ROBBERS. 'Tis midnight, captain.

CHARLES. They were only stage tears after all. Let me bring to memory the song of the old Roman, that my slumbering genius may wake up again. Hand me my lute. Midnight, say you?

SCHWARZ. Yes, and past, too! Our eyes are as heavy as lead. For three days we have not slept a wink.

CHARLES. What? does balmy sleep visit the eyes of murderers? Why doth it flee mine? I never was a coward, nor a villain. Lay yourselves to rest. At day-break we march.

ROBBERS. Good night, captain. (They stretch them selves on the ground and fall asleep.)
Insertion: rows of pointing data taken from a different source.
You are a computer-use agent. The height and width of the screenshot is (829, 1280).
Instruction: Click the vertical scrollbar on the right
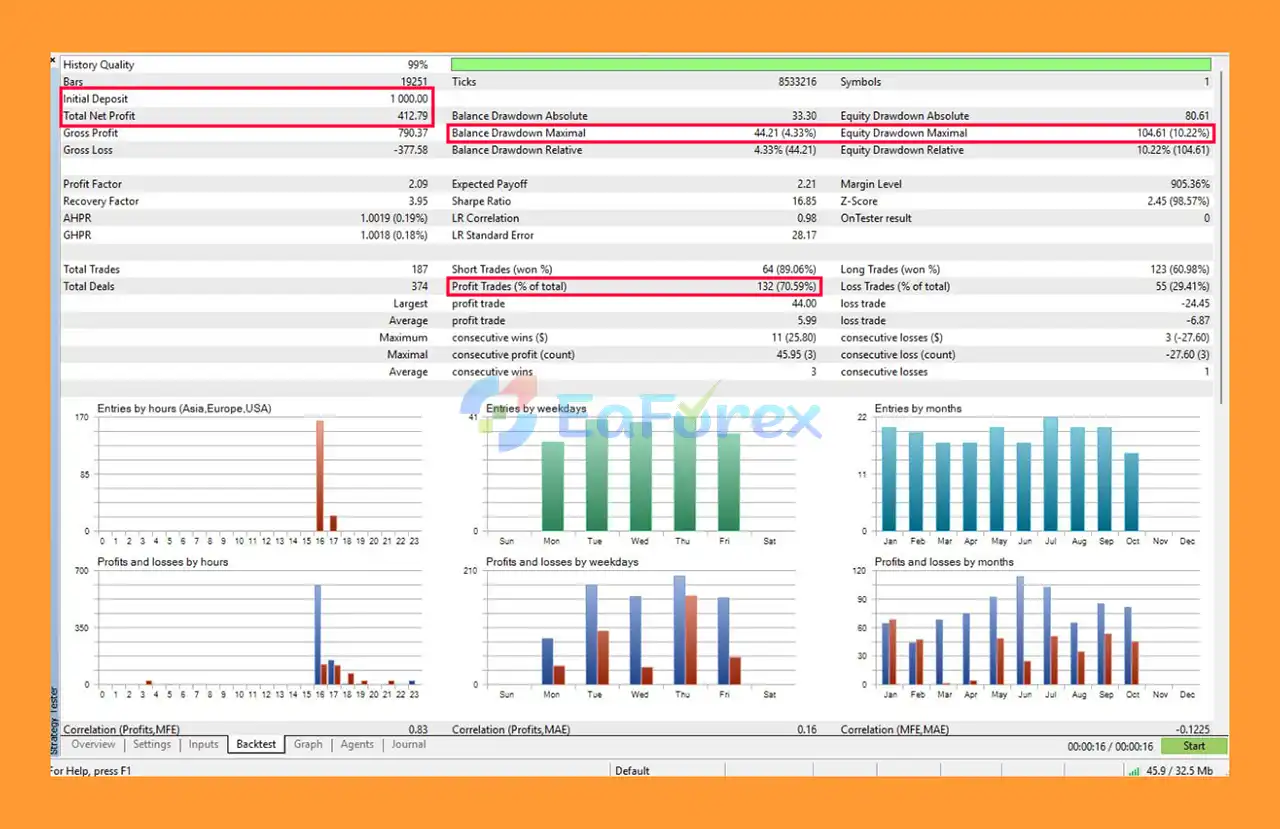(1223, 230)

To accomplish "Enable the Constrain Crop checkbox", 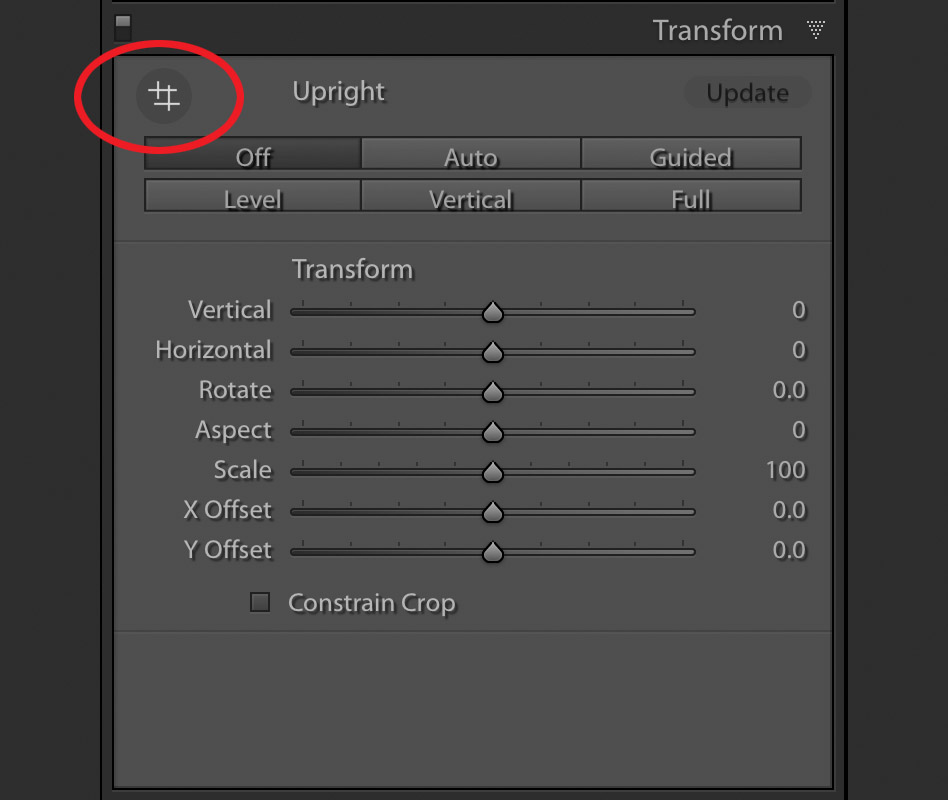I will coord(260,603).
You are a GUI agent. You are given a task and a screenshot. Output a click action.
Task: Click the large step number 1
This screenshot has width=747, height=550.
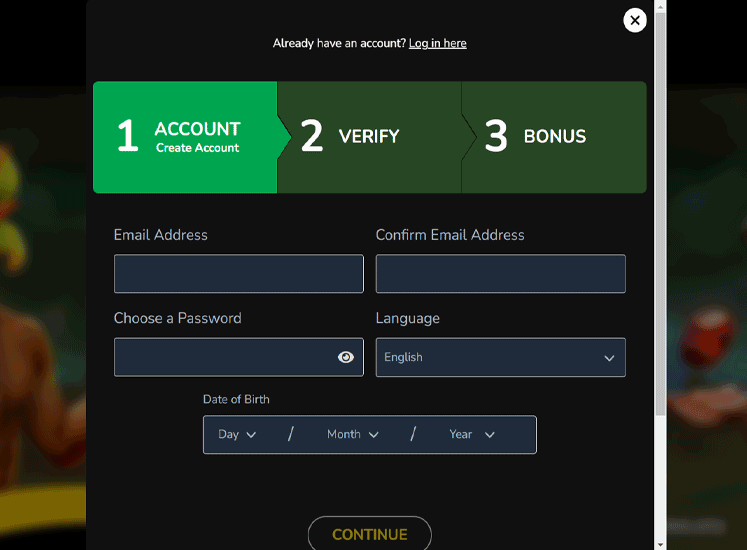click(x=127, y=137)
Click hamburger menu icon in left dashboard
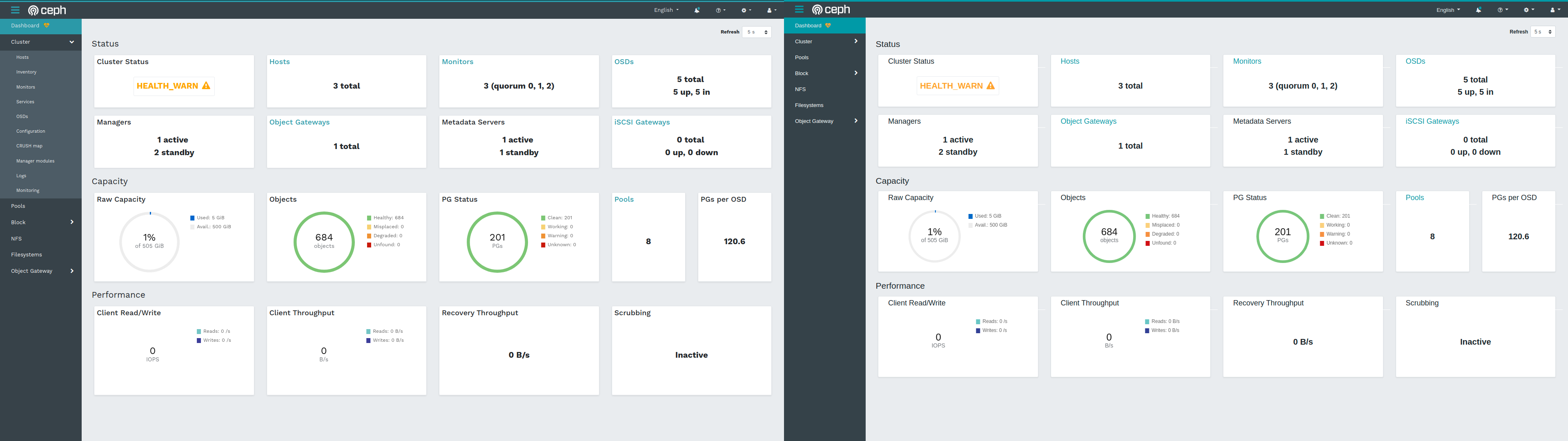The width and height of the screenshot is (1568, 441). (x=15, y=10)
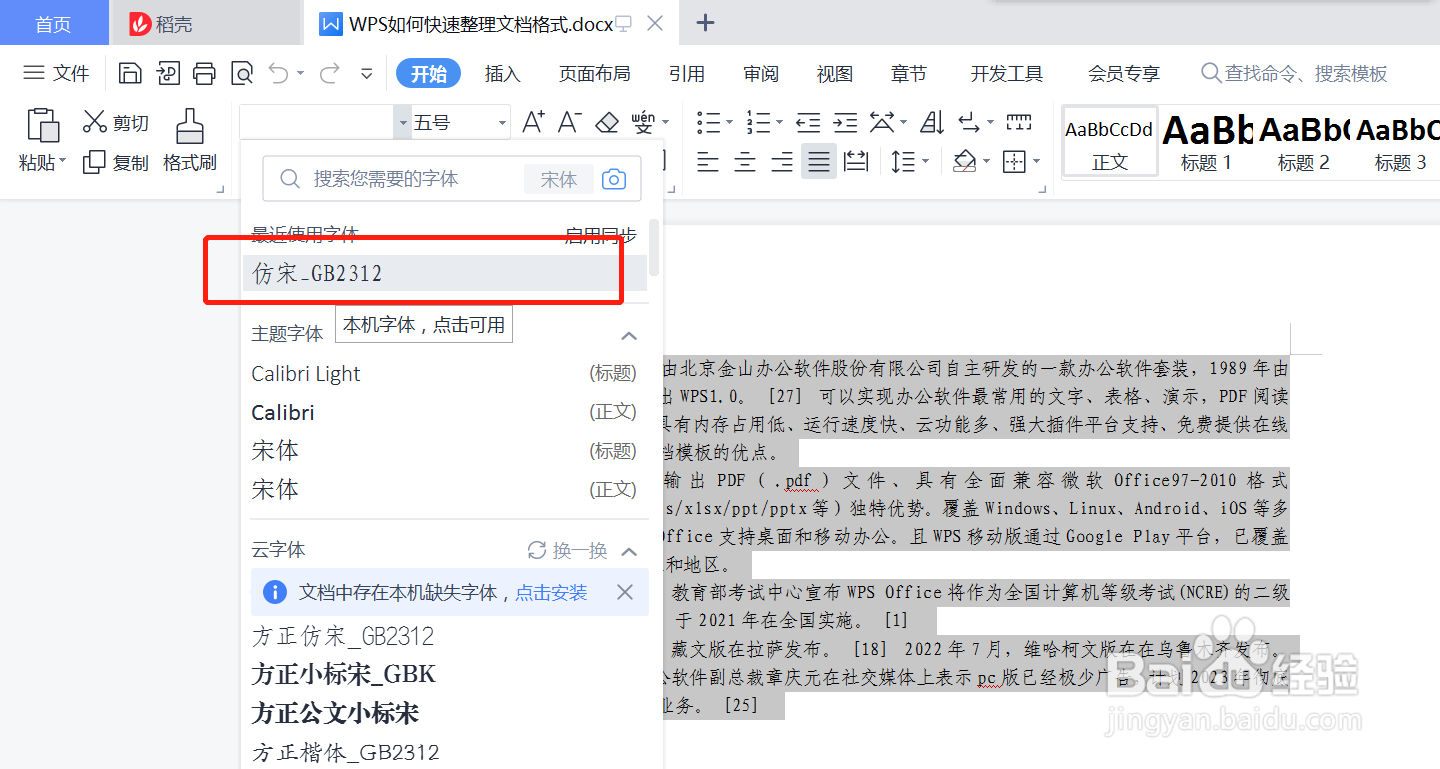
Task: Toggle text shading on selection
Action: [965, 161]
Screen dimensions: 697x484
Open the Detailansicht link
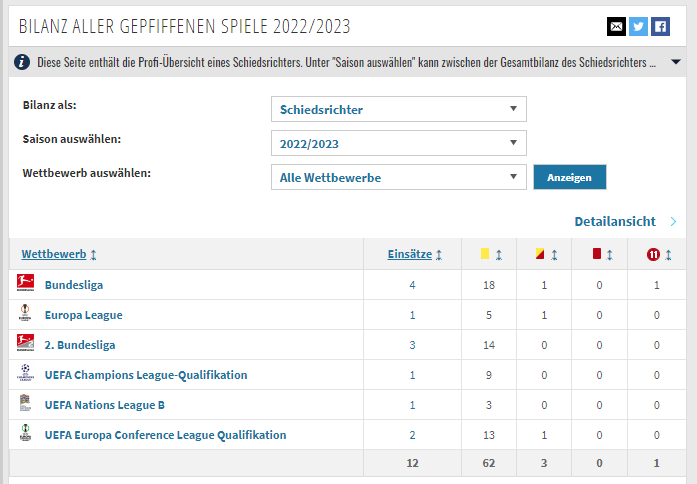pos(615,221)
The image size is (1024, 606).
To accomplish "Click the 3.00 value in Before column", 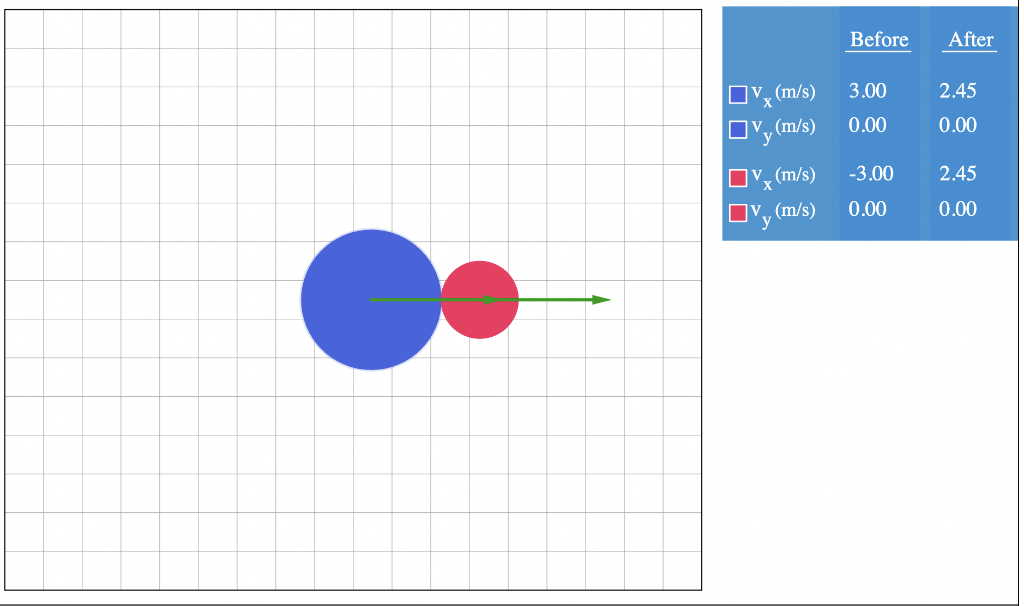I will (x=866, y=91).
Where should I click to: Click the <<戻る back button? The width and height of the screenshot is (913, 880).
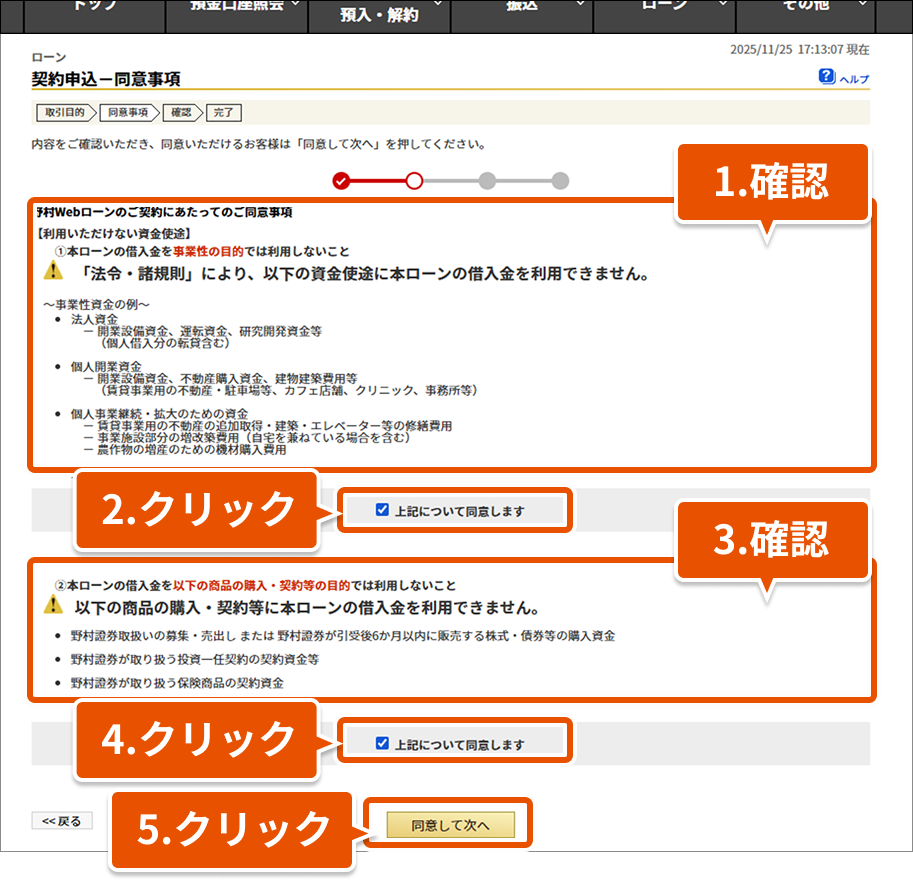point(62,821)
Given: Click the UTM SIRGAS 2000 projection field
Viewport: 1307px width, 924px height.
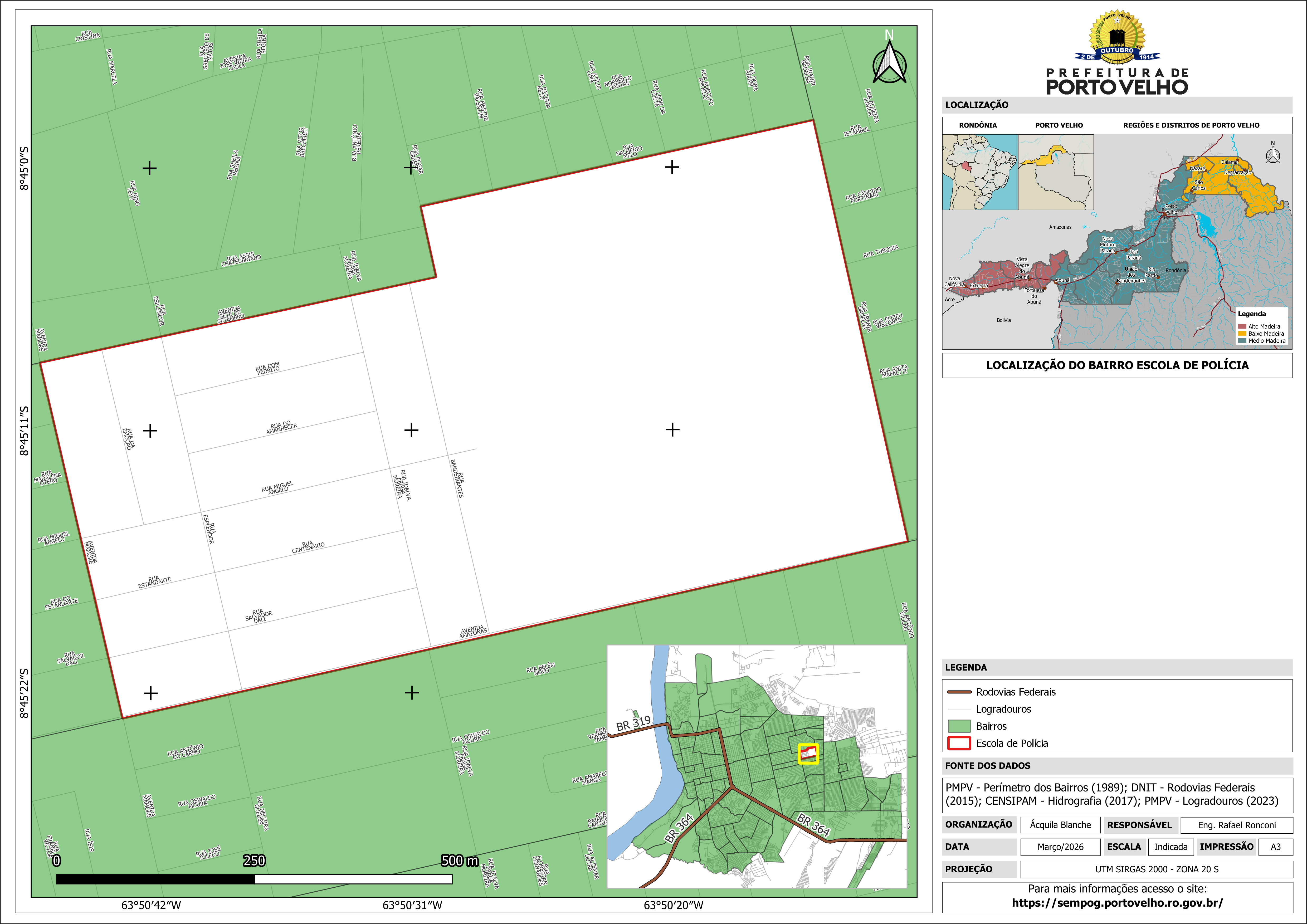Looking at the screenshot, I should tap(1156, 869).
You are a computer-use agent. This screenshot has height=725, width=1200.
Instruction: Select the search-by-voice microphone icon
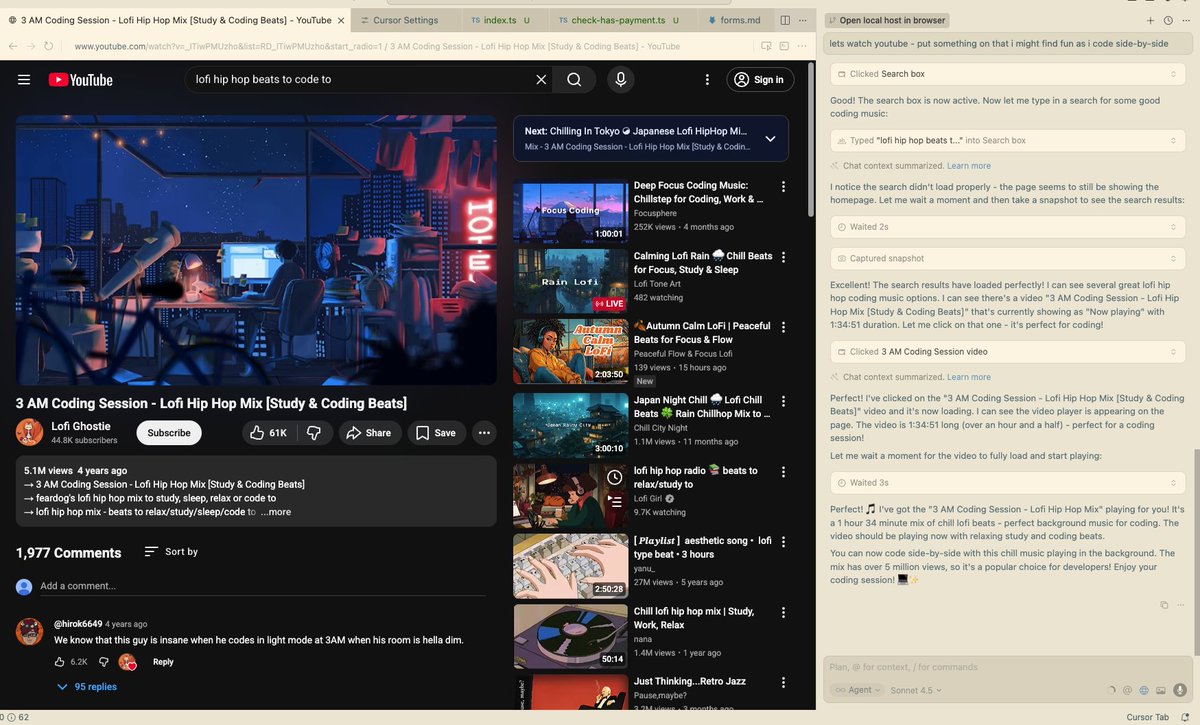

       Profound silence. CHARLES VON MOOR takes up his
              guitar, and plays.

BRUTUS.
Oh, be ye welcome, realms of peace and rest!
Receive the last of all the sons of Rome!
From dread Philippi's field, where all the best
Fell bleeding in her cause, I wearied come.
Cassius, no more! And Rome now prostrate laid!
My brethren all lie weltering in their gore!
No refuge left but Hades' gloomy shade;
No hope remains!—No world for Brutus more!

CAESAR.
Who's he that, with a hero's lofty bearing,
Comes striding o'er yon mountain's rocky bed?
Unless my eyes deceive, that noble daring
Bespeaks the Roman warrior's fearless tread.
Whence, son of Tiber, do thy footsteps bend!
Say, stands the seven-billed city firmly yet?
No Caesar there, to be the soldiers friend!
Full oft has he that orphaned city wept.